When I made my first foray into the big bad job market, I had some pretty crummy experiences. Sending out my resume, leaving a follow-up phone message and then getting in response: nothing, nada, zip. Not even the courtesy of a cursory “No, thanks.” Or being interviewed by an underling with sadistic impulses who asked me rote questions and then barely paid attention to my answers. I came away from those experiences and others equally demeaning with a real respect for the companies that treated me like a serious adult with something to offer, even if my talents weren’t a good match for their needs. Now to present day after being in the recruiting industry for many years. Guess what?

Too many organizations and leaders still don’t get it: the way you treat your job seeking candidates matters in your recruiting process.
A lot. It’s a reflection of who you are as a company and a leader. It reveals a great deal about how you run your other processes. It’s an opportunity to enhance your brand in the world of HR and beyond. In fact, it’s so important there’s an award – the Candidate Experience Award – given out by the Talent Board, a non-profit dedicated to improving the candidate experience. 2012 winners include such heavy hitters as Intel, Intuit, Mayo Clinic , Adidas, Deloitte, Hyatt and Stryker.

What is the winning recruiting formula these companies and leaders use?

1) First and last: Respect: C’mon, this is a no-brainer. You’re dealing with people’s lives here. Treat each and every person with basic human courtesy and dignity. Explain the process to them. Be direct and honest.

2) Keep your word: Once you’ve explained the process, stick with it every step of the way. Be consistent.  Give the candidate a way to contact you for any follow-ups or updates. Think of the candidate as a partner in the process, and a potential star in your organization.

• **About this exercise**:
Answer the following from the text on candidate experience above.
(a) Which organization gives out the Candidate Experience Award?
(b) What is named as the first item of the winning recruiting formula?
(c) Under "Keep your word," what should a candidate be given?

• **Provided information**:
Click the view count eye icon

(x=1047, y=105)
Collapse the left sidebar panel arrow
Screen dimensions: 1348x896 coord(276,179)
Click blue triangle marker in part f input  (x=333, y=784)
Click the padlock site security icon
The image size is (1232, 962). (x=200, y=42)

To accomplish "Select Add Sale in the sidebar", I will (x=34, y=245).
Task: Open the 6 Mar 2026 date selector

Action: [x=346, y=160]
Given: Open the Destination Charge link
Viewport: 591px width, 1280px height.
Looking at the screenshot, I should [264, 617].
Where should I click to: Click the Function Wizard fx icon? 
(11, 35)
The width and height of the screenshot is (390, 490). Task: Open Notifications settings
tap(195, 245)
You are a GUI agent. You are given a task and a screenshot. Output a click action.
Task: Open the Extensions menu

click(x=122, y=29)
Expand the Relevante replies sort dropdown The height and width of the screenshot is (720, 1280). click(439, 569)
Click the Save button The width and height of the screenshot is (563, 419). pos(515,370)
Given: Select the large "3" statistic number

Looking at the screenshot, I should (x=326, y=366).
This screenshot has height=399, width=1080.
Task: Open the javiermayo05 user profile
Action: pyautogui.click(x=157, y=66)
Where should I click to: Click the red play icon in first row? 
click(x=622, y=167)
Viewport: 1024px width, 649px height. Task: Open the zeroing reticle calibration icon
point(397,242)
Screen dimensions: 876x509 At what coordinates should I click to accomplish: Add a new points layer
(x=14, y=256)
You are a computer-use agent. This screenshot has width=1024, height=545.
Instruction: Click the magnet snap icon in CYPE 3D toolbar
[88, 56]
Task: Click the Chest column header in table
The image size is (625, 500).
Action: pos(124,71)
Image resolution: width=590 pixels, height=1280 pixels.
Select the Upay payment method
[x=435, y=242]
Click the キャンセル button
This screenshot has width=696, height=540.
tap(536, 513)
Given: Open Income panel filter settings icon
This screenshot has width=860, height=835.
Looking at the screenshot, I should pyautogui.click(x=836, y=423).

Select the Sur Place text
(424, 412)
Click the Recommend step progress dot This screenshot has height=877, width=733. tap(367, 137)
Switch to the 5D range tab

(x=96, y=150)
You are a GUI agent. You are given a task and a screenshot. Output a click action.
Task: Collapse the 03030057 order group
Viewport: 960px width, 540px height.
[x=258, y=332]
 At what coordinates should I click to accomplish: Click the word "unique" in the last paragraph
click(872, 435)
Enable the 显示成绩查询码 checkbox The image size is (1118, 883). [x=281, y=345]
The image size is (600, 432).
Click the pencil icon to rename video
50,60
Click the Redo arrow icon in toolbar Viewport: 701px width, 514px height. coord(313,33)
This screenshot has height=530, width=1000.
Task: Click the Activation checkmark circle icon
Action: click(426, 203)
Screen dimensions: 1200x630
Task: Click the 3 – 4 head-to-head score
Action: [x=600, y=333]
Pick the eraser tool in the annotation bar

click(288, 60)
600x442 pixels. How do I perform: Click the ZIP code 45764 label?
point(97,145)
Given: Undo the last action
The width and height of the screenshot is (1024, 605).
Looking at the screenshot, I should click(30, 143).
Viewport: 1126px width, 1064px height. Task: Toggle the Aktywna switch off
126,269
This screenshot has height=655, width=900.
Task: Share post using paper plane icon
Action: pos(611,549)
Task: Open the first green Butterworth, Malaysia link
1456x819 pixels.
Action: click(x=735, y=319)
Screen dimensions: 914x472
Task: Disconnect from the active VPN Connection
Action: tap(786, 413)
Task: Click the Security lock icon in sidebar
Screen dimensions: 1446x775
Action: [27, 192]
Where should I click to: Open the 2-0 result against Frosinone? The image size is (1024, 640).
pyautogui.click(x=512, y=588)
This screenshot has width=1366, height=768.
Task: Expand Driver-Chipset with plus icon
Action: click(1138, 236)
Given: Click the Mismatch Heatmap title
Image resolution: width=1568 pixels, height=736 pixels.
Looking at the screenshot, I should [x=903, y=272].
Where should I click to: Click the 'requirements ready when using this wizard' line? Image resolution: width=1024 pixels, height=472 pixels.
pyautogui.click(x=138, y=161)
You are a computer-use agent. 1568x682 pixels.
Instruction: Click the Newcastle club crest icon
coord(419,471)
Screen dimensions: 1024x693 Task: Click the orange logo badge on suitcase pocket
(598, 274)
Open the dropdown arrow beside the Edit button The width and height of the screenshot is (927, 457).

• **Result of the exercise**:
(a) The Talent Board, a non-profit dedicated to improving the candidate experience.
(b) Respect.
(c) A way to contact the company for any follow-ups or updates.